Love, what is love? I don't cerebrate you can genuinely put it into words. LOVE is help. Helping them to suffer less. Love is a deep desire for our loved one’s growth and happiness. Love is understanding someone, caring, sharing joys and sorrows. If we were to be rejected by the whole world, if we have one person in our life, who can totally accept us, totally believe in us, totally love us and totally support us, we can certainly achieve what we want and reach where we want to go. Love is a journey that is measured in depths and not miles. It is not important how long we lived, what’s important is how much we lived during that time.

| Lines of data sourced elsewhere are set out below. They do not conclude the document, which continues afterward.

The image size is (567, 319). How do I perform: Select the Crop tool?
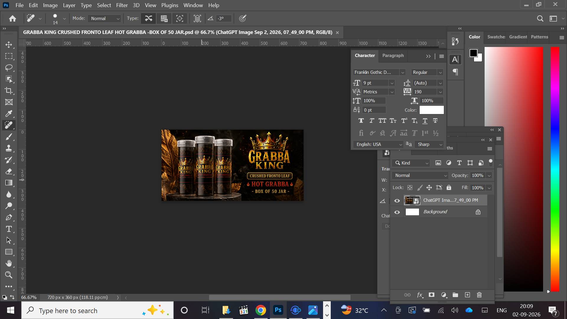pyautogui.click(x=9, y=91)
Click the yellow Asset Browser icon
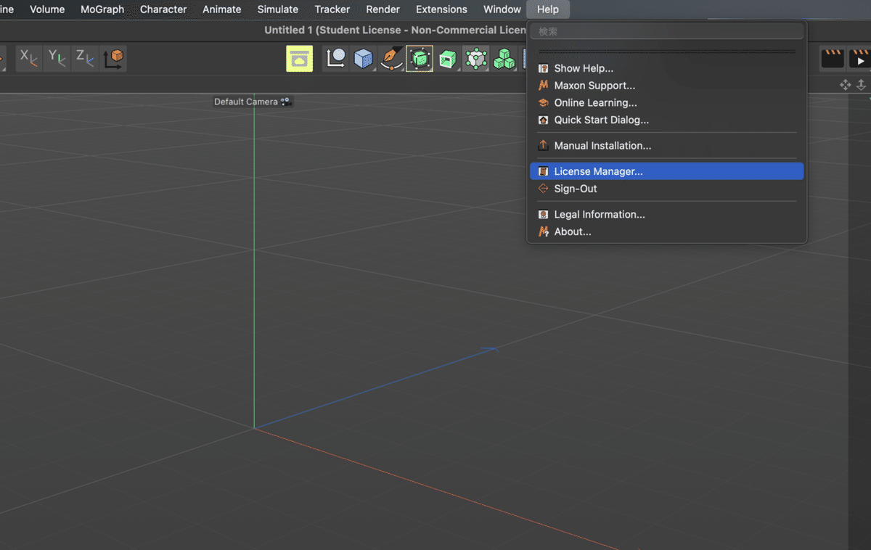This screenshot has width=871, height=550. pos(299,59)
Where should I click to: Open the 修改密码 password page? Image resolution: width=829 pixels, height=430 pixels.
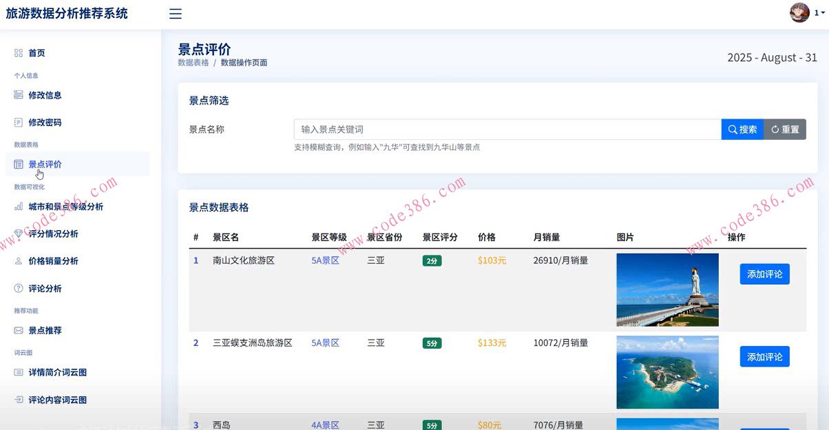pos(19,122)
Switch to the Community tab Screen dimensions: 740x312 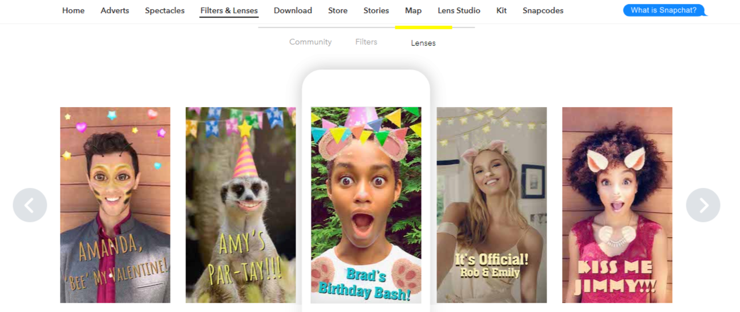(x=310, y=42)
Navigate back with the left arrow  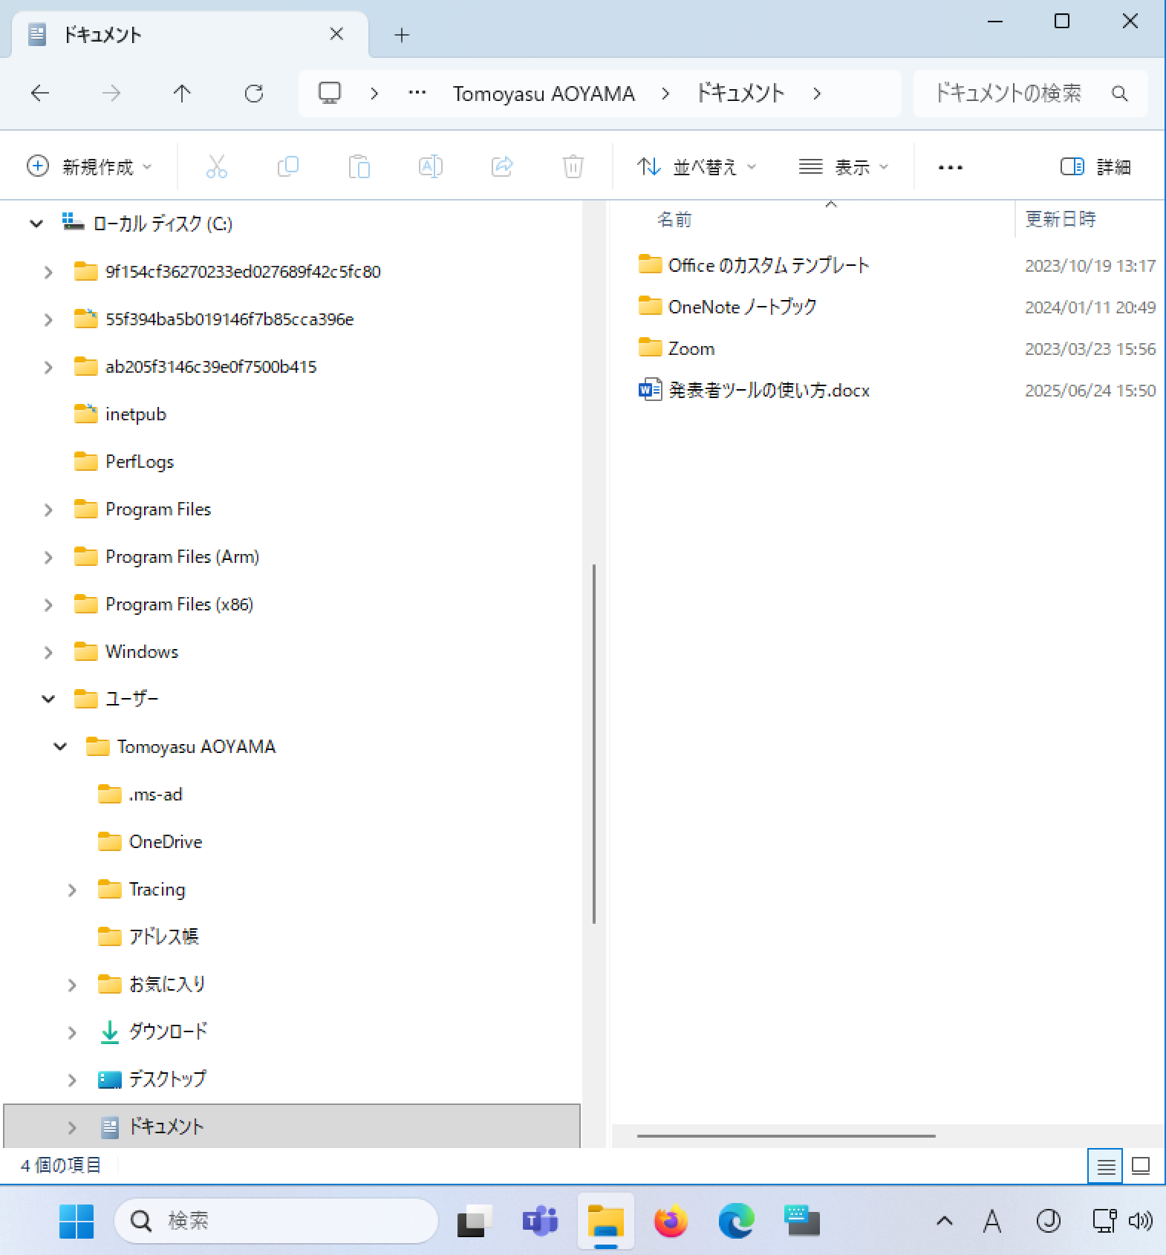[40, 94]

“I LOVE YOU” are three of the greatest words in the world to hear. When someone tells you they love you, it fills you with warmth and reminds you that the people you care about care you right back, but sometimes being shown how much you’re loved can be even better than be told.

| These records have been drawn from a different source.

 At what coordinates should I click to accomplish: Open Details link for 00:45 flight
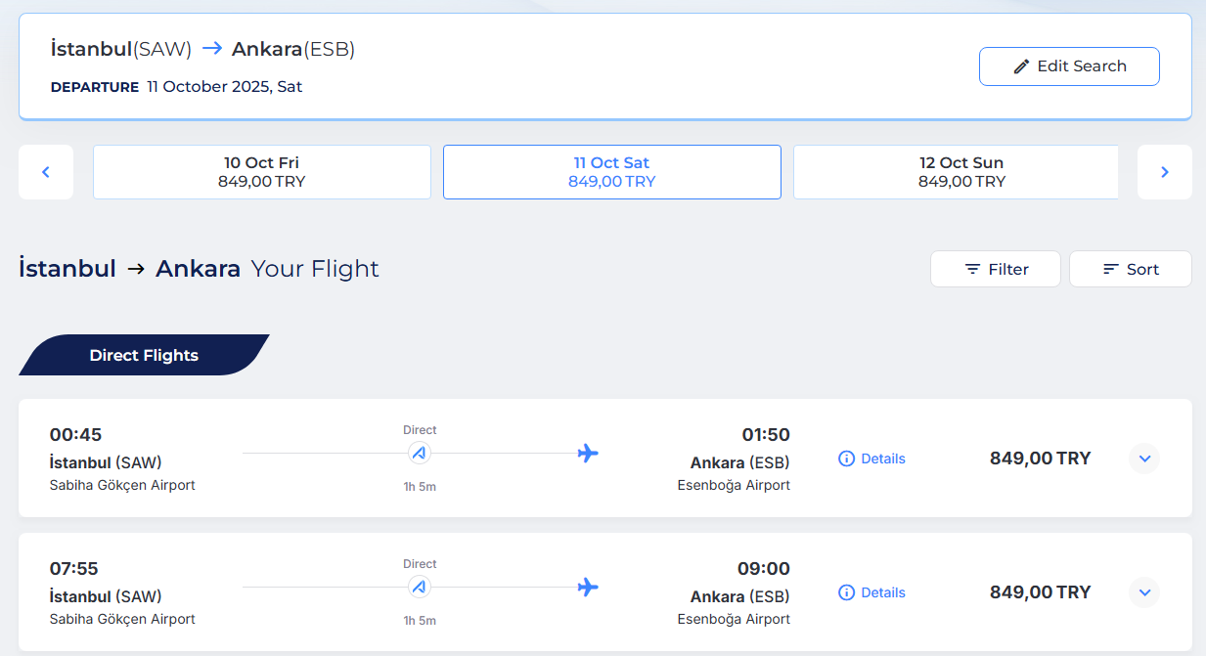(883, 459)
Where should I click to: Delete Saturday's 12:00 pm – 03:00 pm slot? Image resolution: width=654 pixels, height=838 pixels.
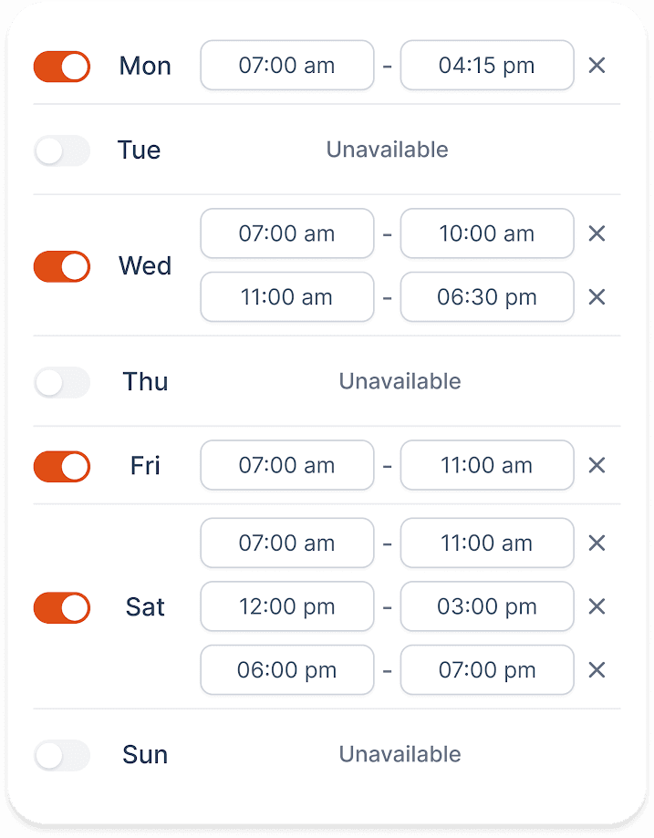pyautogui.click(x=597, y=606)

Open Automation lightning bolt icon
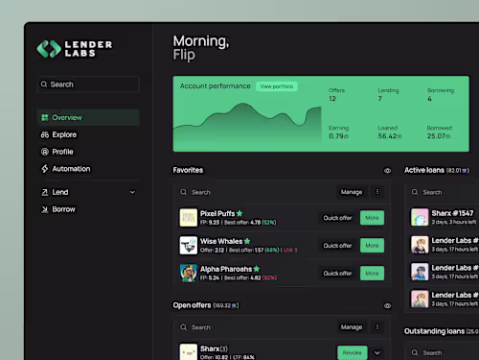point(45,169)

Today, I get to know there are a million different ways to do show someone that they hold a special place in your heart, but sometimes we get hung up on the big ways - elaborate surprises, fancy gifts and thoughtful cards - to show that we care. The truth is though, there are plenty of small, subtle ( but still oh-so-important) ways to say “I love you” every single day, and to every love in your life. It is the accumulation of all small little things that matter the most.
Whether you’re showing love to your best friend, your significant other, or your family, you can spread love with little, personal gestures. You probably already do this without even realising it, because love drives us to be kind and considerate and just wonderful humans in general.
Our happiness and our increase standard of life are not in things, it’s in people, it’s relationships. It’s meaningful, heartfelt deep bonding of love that bring fulfilment to the heart. It’s those meaningful exchanges of love that we share with each other in relationships, that bring true joy to the heart.
But very often we forget to give attention to those things that can truly make us happy. Some people are so poor, so poor, so absolutely poor that all they have is money. If you truly want to know how rich you are, drop a tear and see how many hands come to wipe that tear. And isn’t it the greatest irony, that something that brings the greatest fulfilment, we very conveniently neglect, in just running after something else.
In this world, we don’t know what we have until it’s gone, we lose touch with those who mean so much by neglecting the things that are so small. If you haven't told someone you love them, do it now. Do it. Tell people you love them. Call or text your family and friends. Hug them. Kiss them.
So, as the Valentine Day is coming, it is time for us to change how we imagine love. Love is not 50/50, it’s 100/100, a total commitment and a daily dose of forgiveness and understanding. It’s all chips on a table, your whole heart.